● About this exercise
Filter the entries and keep only the lines where the string "Collapse" appears.

● Excerpted data
· · · · ·
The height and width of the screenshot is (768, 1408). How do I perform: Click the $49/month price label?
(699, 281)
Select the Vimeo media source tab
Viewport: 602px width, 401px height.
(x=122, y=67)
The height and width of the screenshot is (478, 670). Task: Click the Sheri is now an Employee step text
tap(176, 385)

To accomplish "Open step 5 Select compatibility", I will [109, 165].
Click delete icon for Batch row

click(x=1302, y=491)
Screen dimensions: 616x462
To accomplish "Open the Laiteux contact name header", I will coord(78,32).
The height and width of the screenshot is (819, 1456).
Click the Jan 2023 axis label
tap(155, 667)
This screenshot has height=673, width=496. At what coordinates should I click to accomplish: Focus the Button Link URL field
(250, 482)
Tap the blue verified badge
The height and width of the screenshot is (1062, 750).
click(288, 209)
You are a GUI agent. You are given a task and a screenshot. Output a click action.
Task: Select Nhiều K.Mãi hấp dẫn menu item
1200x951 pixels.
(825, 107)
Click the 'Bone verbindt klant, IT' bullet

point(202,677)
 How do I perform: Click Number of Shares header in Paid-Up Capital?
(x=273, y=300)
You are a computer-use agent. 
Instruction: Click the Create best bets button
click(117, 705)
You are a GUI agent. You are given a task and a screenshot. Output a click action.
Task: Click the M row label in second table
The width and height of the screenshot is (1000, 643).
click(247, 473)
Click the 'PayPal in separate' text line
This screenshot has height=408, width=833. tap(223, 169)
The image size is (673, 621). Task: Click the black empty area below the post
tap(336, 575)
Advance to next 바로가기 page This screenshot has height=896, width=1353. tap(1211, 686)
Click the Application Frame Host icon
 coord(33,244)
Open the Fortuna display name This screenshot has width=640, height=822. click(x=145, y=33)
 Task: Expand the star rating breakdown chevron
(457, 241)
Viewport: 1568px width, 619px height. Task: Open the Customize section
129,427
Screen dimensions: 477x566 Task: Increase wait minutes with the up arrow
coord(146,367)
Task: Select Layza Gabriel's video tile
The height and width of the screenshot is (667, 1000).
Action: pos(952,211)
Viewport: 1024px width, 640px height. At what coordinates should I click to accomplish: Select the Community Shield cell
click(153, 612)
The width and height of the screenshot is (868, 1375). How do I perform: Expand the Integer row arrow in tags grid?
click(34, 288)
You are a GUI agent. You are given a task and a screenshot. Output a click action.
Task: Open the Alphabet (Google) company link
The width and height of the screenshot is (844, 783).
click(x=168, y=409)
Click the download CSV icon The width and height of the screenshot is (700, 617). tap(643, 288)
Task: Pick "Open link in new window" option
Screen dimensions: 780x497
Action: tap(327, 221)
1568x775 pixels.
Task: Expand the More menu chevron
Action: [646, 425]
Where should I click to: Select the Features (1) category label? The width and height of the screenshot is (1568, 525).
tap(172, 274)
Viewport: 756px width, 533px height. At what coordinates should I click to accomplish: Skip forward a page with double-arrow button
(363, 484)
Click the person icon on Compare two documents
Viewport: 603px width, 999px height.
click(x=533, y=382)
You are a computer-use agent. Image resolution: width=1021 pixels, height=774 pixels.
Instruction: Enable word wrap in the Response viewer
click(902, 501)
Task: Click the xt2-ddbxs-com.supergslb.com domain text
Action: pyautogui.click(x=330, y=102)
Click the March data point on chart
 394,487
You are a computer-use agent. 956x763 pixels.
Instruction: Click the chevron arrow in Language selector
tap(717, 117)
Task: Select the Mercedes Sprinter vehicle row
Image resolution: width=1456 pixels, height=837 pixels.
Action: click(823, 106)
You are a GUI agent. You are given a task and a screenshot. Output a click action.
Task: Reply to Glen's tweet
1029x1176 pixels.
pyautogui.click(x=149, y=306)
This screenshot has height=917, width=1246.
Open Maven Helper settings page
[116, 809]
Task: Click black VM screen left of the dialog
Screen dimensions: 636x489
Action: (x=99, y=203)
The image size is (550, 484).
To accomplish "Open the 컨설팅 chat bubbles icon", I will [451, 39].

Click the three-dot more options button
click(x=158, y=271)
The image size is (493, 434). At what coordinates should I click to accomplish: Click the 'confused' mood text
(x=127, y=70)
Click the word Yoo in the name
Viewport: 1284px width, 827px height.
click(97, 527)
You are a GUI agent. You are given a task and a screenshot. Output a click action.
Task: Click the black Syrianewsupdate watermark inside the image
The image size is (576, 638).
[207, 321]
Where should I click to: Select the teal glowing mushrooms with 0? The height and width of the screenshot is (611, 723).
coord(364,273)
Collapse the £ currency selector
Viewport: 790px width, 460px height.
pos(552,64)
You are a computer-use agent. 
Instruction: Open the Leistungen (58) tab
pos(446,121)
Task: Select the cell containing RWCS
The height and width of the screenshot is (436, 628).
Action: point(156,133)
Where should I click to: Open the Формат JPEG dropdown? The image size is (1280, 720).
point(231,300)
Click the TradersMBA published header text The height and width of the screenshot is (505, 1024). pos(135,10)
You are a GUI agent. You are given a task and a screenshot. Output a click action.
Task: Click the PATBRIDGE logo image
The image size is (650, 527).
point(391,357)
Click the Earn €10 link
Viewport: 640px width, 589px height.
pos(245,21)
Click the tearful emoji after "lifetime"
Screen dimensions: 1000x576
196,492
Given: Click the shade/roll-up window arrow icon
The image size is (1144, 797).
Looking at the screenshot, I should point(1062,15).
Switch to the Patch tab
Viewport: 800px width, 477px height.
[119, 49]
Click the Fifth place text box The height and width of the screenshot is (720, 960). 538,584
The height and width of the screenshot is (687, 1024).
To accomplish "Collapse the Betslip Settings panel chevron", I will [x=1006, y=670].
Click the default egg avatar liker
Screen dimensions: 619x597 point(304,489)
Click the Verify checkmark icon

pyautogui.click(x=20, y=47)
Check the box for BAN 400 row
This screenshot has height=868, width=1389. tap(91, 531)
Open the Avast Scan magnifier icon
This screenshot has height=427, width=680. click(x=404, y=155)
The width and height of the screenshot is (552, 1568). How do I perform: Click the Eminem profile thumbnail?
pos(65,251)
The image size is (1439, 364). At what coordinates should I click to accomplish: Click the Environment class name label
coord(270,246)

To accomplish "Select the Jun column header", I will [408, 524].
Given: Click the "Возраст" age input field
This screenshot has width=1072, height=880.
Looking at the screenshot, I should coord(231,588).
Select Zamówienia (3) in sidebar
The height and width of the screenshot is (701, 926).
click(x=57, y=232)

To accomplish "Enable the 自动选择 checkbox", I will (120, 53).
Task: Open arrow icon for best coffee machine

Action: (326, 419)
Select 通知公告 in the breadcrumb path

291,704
· · · · ·
● Result of this exercise
Collapse the £ currency selector
To accomplish "Collapse the Betslip Settings panel chevron", I will [x=1006, y=670].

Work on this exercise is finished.